== Things to do ==
1. From the passport text, print everything from "The State Department considers" down to "Social Security Number." without any changes.
2. In the passport text, how soon after submitting an application can you check its status?

== Provided text ==

*** Block opens ***

If your travel is in less than 4 weeks and you have urgent travel plans, you can have your application processed in 3 business days by getting an appointment at a passport agency.

If you have a life or death emergency of an immediate family member that requires you to travel within 72 hours, you can get your passport expedited by calling 1-877-487-2778 Monday through Friday 8 a.m.–5 p.m. Eastern time. The State Department defines a life or death emergency as one of the following:

  • Serious illness
  • Serious injury
  • Death

The State Department considers an immediate family member as a parent, guardian, sibling, spouse, child, or grandparent.

With your application, you need to submit the following documents to receive a life or death expedition:

  • English versions or translations of death certificates, mortuary statement, or signed letter from medical or hospital professional
  • Proof of international travel related to the emergency

How to Check Passport Application Status

You can check your application status 14 days after submitting it. The best tool to use is the online tracking tool. All you need to submit is your last name, date of birth, and the last 4 digits of your Social Security Number.

*** Block closes ***

== Extracted information ==
*** Block opens ***

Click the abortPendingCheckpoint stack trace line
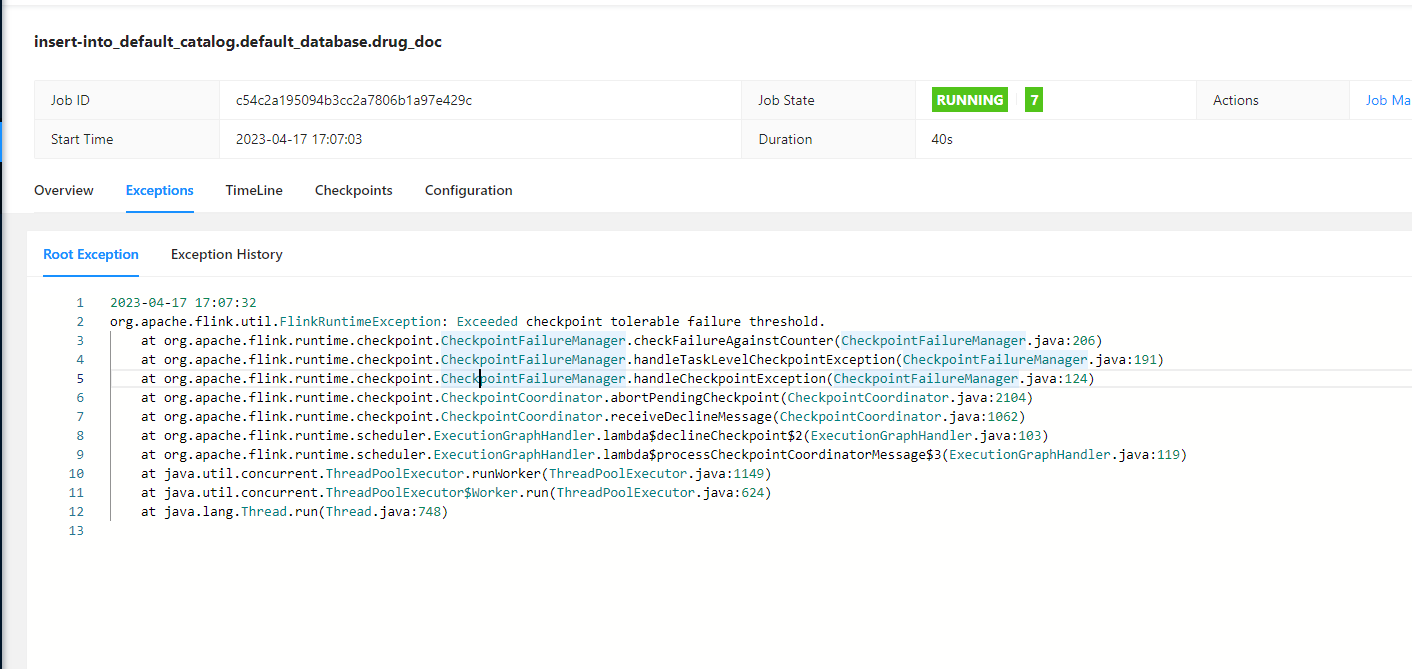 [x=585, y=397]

*** Block closes ***
*** Block opens ***

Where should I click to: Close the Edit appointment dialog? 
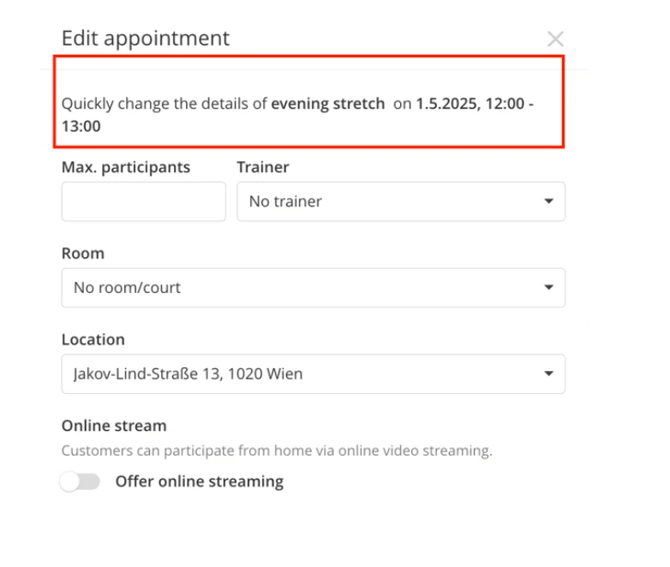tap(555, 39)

*** Block closes ***
*** Block opens ***

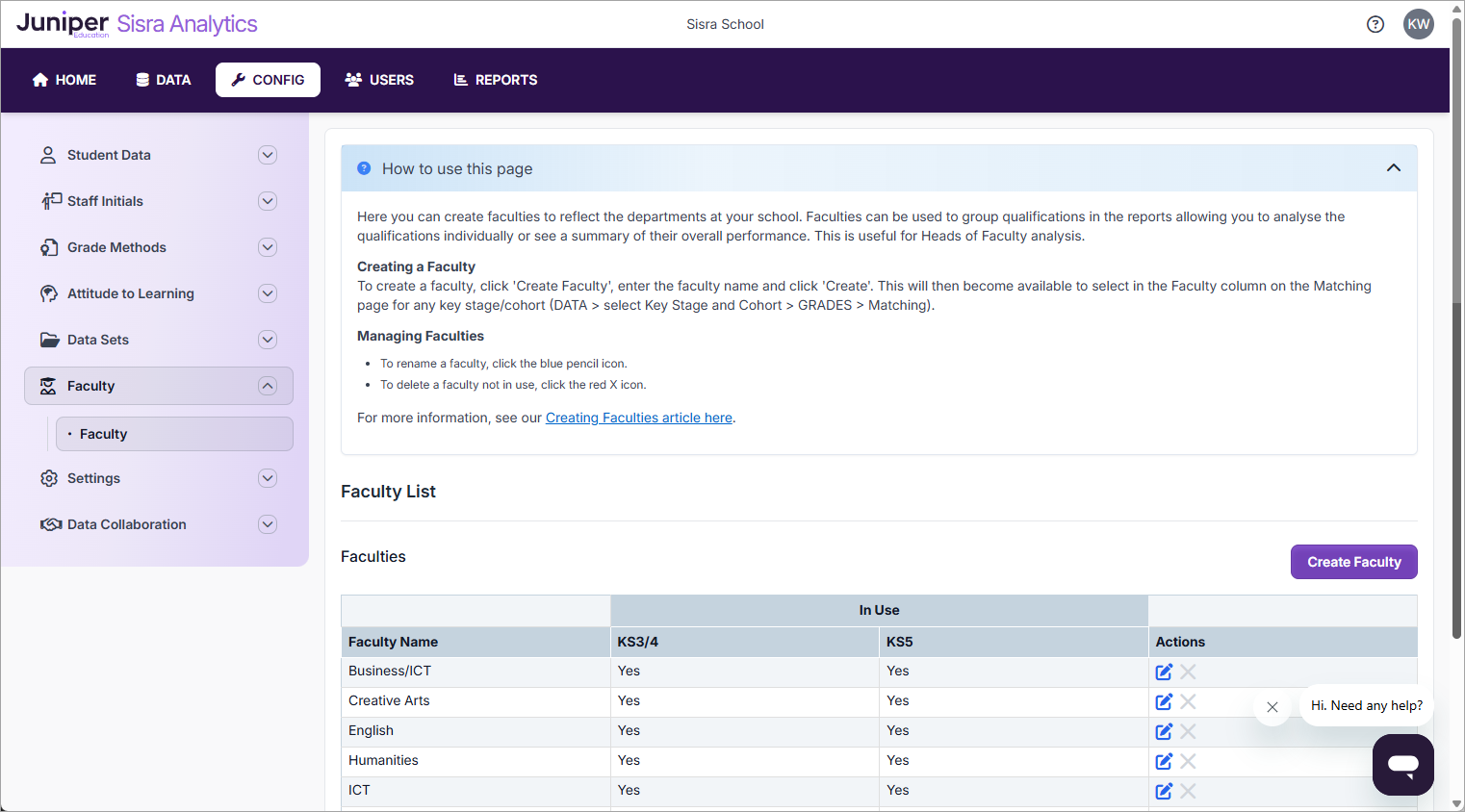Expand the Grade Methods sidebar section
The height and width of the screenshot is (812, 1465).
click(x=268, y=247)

*** Block closes ***

== Answers for this exercise ==
1.
The State Department considers an immediate family member as a parent, guardian, sibling, spouse, child, or grandparent.

With your application, you need to submit the following documents to receive a life or death expedition:

  • English versions or translations of death certificates, mortuary statement, or signed letter from medical or hospital professional
  • Proof of international travel related to the emergency

How to Check Passport Application Status

You can check your application status 14 days after submitting it. The best tool to use is the online tracking tool. All you need to submit is your last name, date of birth, and the last 4 digits of your Social Security Number.

2. You can check it 14 days after submitting it.